Mark G. McGowan is an Associate
Professor in the Christianity and Culture Program at St. Michael’s College and
is cross-appointed to the Department of History at the University of Toronto. A
former president of the CCHA’s English section, he has published The Waning
of the Green: Catholics, the Irish, and
Identity in Toronto, 1887-1922 (Montreal: McGill-Queen’s University Press,
1998), as well as many essays and articles on Canada’s English-speaking
Catholics.
Vincent J. McNally received his Ph.D.
in Irish church history from the University of Dublin, Trinity College, and is
an Associate Professor of Church History at Sacred Heart School of Theology,
Milwaukee, Wisconsin. He is author of Reform, Revolution and Reaction:
Archbishop John Thomas Troy and the Catholic Church in Ireland (University
of America Press, 1995), as well as Preaching to the Poor: A History of the
Oblates and the Catholic Church in Far Western Canada 1774-1974) (Edmonton:
University of Alberta Press, in press). His articles have appeared in CCHA Historical
Studies, the Journal of Canadian History, the Catholic Historical
Review, and the Journal of Church and State.
Peter M. Meehan is completing a
doctorate in history at the Ontario Institute for Studies in Education of the
University of Toronto. He holds undergraduate degrees in History and Education
from the University of Toronto. In 1991, he received a M.A. in History from the
University of Windsor. Currently, he teaches History at St. Mary Catholic
Secondary School in the Durham Region Roman Catholic Separate School Board.
Sheila Ross received her
Bachelor of Social Work and M.A. in Italian Renaissance History from the
University of Calgary. She is currently a Pastoral Assistant at Sacred Heart
Church in Calgary.
Elizabeth Smyth is Associate
Professor, Northwestern Centre, The Ontario Institute for Studies in Education
of the University of Toronto.

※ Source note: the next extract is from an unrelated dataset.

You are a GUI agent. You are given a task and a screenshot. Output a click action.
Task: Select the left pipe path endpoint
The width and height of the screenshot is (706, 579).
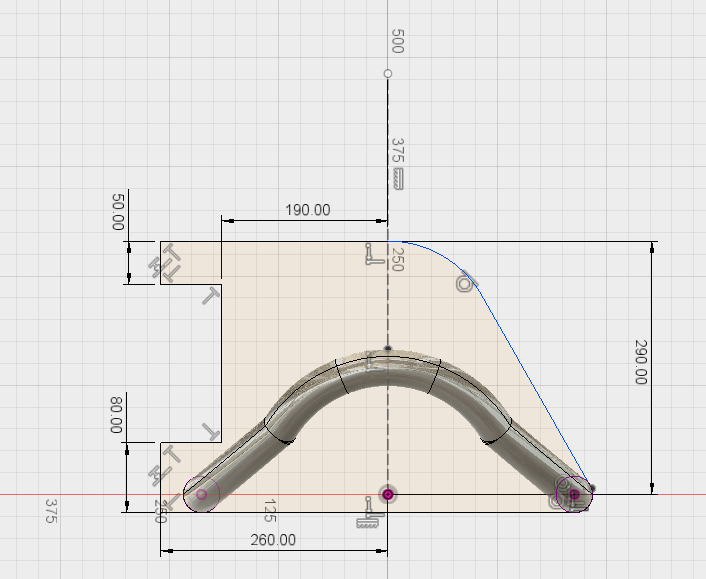(202, 494)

Her work on women religious has appeared as
chapters in books including E. Muir
& M. Whiteley (eds.) Changing Roles of Women Within the Christian Church
in Canada (Toronto: University of Toronto Press, 1995) and as articles in
journals including Ontario
History and Historical Studies in Education.
James Thomas is a Principal Lecturer in History in the University of Portsmouth, where he has taught since 1968. He is the author of three books and over 70 articles on various aspects of local and maritime history. Elected a Fellow of the Royal Historical Society in 1983, he has served on the Councils of the British Association for Local History and of the Navy Records Society.